I am a cabinet maker working on my first timber framed project. I made my fare share of pinned mortise and tenon joints over the years, but with the holding power of modern glue, the pins are effectively decoration.

So why isn't glue used in modern timber framing? would it not just provide additional strength to a joint? 

Roger Nair

Large timber dries and distorts greatly in a variety of manners depending on where it was sawn out of the log in a three dimensional fashion.  Surfaces not only change in width but surfaces curl, angles change, checks open and spread and adjacent timbers grain cross with the grain moving in different directions and amount.  Glue may have some elastic quality but the thin layer of glue will not cope with the far greater movement of the wood.
An optimist believes this is the best of all possible worlds, the pessimist fears that the optimist is correct.--James Branch Cabell

canopy

The other way to look at it what would be the benefits of using glue? A timber frame is perfectly fine without glue and glue would add many drawbacks. As a cabinet maker you would understand how difficult it would be to raise a frame without glue joints drying too quickly. Raising a frame can take a day or more and in that time things often need moved and torqued or in some cases a bit of rework. And pegs would still be needed to make tight joints. Glue would add cost, time, and add more difficulty in disassembling and repairs down the line.

Jno wood

 :D

That makes allot of sense.

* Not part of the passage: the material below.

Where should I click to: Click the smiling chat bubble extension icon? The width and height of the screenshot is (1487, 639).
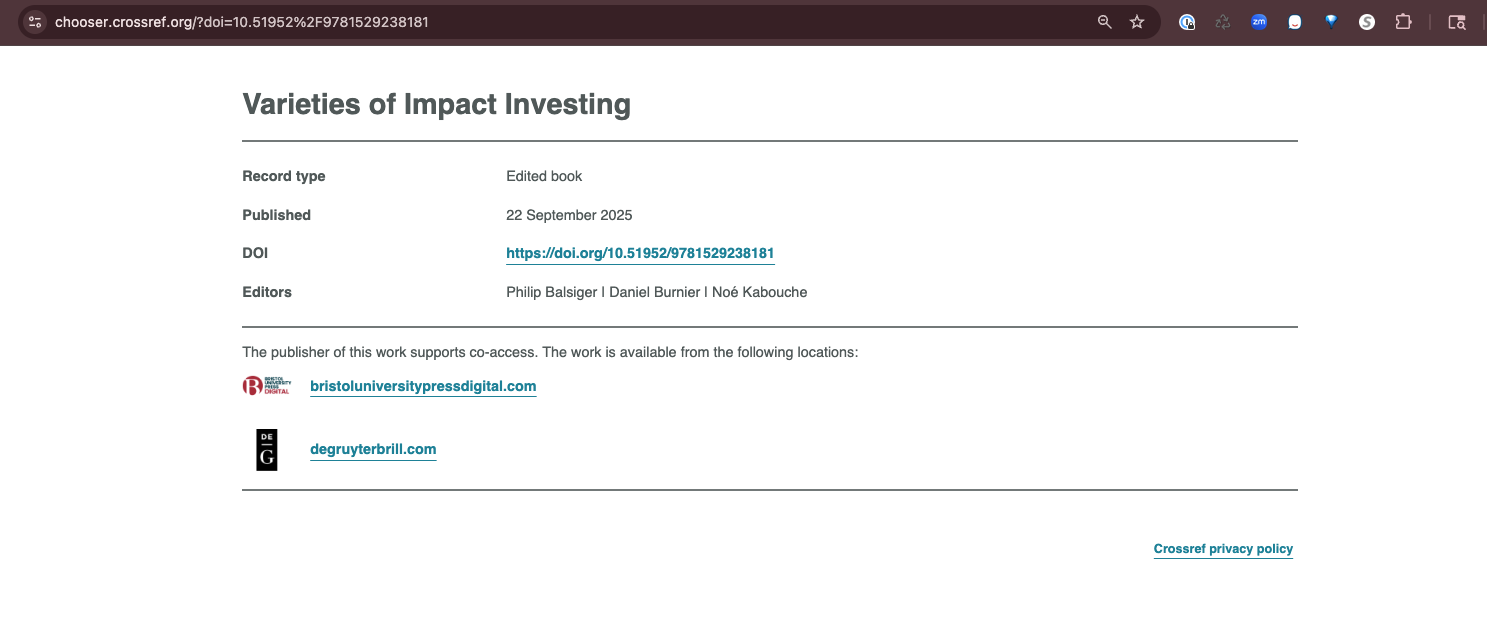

I have scrambled around the shop more than a few times on a complicated glue up, I can't imagine pulling it off on a larger timber project.

Ianab

From woodworking you would know that large cross grain glue-ups are a bad idea. A couple of inches on a mortise joint in furniture is fine because the glue will flex enough to allow for that. But the joins in a timber frame might be mortises with 8" or more of cross grain. Now a big mortise joint, with a peg or two holding things secure, allows for some drying and seasonal movement. Without your stress of a cross grain glue-up. 

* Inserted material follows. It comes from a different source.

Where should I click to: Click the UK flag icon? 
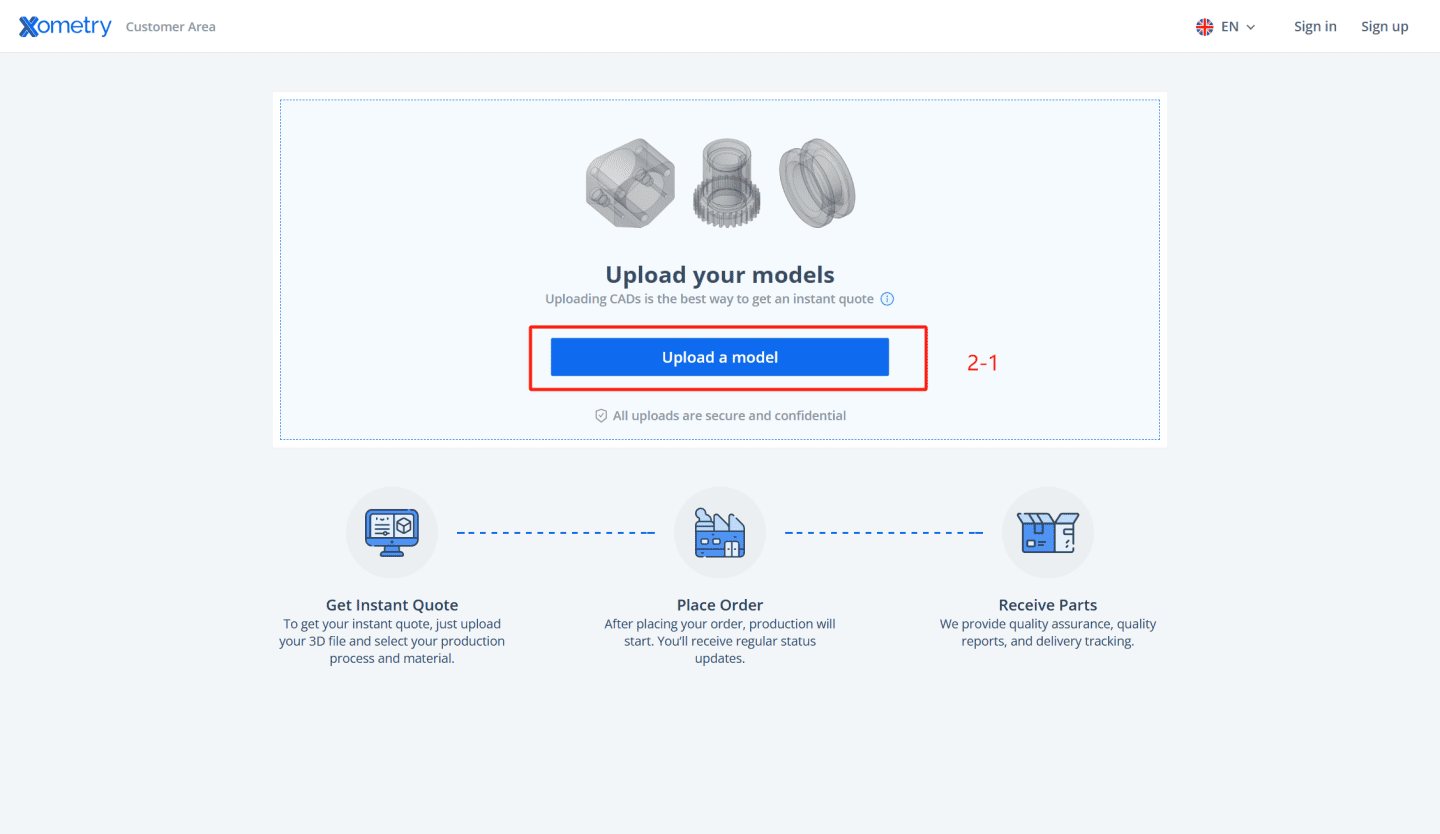pos(1204,26)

Only place I can see a use is laminated beams, which isn't really traditional timber framing. But it's commonly used in modern wooden building construction, even on quite large multi-story buildings. 

Technically there is no reason you couldn't adapt timber frame principles to use prefabricated laminated components, but you would still want to put them together with pegs or bolts. 
Weekend warrior, Peterson JP test pilot, Dolmar 7900 and Stihl MS310 saws and  the usual collection of power tools :)

Brad_bb

Also...timberframing is done with green wood.  You don't use glue on green wood because it is still shrinking and moving.  Pegs have worked well for 2000+ years...that's why the craft still uses them.